Indiscutível é o peso da reforma trazida pela Lei n. 13.964/2019, popularmente conhecida como Lei Anticrime. Efetivaram-se numerosas e substanciais alterações no Código Penal, Código de Processo Penal e Legislação Penal Extravagante.
Dentre as modificações, destaca-se o Acordo de Não Persecução Penal (ANPP), disciplinado no art. 28-A, do Código de Processo Penal, que ampliou a justiça negocial e os espaços de consenso e, consequentemente, mitigou o princípio da obrigatoriedade da ação penal pública incondicionada, princípio este que, desde a Lei n. 9.099/95 (Lei dos Juizados Especiais) experimenta relativizações na política criminal brasileira.

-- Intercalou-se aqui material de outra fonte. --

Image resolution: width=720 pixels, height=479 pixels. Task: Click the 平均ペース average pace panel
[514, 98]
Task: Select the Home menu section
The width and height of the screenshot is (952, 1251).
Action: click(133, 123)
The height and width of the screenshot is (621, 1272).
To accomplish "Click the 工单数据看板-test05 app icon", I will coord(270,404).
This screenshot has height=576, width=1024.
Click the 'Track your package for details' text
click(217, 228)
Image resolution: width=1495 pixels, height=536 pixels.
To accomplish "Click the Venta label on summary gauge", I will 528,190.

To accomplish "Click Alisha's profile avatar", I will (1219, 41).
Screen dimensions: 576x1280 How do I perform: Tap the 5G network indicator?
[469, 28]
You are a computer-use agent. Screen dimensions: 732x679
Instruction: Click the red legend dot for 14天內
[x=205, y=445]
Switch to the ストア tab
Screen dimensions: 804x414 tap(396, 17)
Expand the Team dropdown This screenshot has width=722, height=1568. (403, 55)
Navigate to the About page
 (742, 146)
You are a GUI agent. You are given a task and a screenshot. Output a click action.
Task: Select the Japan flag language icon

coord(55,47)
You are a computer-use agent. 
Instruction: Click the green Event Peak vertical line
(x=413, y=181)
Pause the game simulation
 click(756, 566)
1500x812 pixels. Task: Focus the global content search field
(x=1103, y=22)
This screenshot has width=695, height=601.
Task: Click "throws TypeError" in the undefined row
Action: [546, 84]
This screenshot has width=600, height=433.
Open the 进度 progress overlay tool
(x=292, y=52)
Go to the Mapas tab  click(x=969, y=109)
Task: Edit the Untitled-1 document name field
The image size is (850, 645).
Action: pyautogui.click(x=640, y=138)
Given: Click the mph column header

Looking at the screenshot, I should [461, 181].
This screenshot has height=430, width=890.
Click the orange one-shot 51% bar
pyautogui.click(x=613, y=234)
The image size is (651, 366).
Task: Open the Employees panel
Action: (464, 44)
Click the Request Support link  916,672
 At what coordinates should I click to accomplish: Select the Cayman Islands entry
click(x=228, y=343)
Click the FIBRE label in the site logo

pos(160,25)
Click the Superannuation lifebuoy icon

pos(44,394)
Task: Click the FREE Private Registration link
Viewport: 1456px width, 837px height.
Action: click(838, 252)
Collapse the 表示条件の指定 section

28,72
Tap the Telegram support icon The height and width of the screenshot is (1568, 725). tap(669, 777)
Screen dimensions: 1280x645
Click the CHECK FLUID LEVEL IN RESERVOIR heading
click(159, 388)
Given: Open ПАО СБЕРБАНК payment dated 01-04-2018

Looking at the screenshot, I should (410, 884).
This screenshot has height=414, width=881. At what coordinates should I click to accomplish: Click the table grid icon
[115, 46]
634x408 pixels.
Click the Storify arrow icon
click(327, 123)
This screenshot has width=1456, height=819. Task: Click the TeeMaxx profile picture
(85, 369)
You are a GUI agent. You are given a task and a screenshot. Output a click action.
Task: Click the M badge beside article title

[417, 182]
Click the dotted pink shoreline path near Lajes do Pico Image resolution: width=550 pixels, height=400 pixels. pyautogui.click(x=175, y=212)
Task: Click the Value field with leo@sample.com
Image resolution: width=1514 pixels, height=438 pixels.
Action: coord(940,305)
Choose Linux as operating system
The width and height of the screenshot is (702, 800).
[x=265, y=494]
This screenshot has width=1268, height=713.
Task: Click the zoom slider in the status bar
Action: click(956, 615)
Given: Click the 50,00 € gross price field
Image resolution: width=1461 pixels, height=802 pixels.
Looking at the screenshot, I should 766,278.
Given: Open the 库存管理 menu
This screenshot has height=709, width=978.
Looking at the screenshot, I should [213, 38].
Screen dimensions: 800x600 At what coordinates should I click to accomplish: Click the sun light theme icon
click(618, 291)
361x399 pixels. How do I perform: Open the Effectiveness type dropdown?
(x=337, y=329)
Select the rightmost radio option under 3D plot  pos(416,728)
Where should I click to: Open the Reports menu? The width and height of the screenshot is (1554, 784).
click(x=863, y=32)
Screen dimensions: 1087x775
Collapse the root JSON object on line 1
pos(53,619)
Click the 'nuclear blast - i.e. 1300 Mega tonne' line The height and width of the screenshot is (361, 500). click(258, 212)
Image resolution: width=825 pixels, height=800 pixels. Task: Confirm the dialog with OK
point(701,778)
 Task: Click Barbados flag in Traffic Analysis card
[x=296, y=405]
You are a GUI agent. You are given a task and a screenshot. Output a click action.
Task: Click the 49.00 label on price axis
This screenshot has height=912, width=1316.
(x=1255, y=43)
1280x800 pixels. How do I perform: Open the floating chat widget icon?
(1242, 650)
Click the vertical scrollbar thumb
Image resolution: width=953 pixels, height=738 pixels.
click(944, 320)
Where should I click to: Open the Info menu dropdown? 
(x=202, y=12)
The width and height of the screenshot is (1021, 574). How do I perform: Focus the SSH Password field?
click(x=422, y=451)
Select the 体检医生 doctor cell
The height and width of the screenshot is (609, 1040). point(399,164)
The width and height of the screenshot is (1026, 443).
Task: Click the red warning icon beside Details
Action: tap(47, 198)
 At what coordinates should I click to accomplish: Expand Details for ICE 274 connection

Sobre o acordo, merece enfoque a discussão acerca da sua retroatividade, dado que, enquanto norma processual, sujeita-se a ser aplicada desde logo, sem prejuízo da validade dos atos realizados sob a vigência da lei anterior, na dicção do art. 2º, do Código de Processo Penal.
A questão restaria pacífica, salvo pelo disposto no § 13, do art. 28-A do mesmo diploma legal, que sustenta que uma vez cumprido integralmente o acordo, o juízo decretará a extinção da punibilidade do agente.
Desta feita, a afetação à punibilidade caracteriza o ANPP como norma processual penal mista, pois em que pese previsto no Código de Processo Penal e submisso ao supracitado art. 2º, importa na punibilidade do agente, fato este que acarreta a sua aplicação retroativa.
Dessa forma, seja logo após o oferecimento da denúncia, seja durante a instrução processual ou, ainda, após a sentença, nos parece passível a aplicação do acordo. Entretanto, não é este o atual entendimento dos tribunais superiores.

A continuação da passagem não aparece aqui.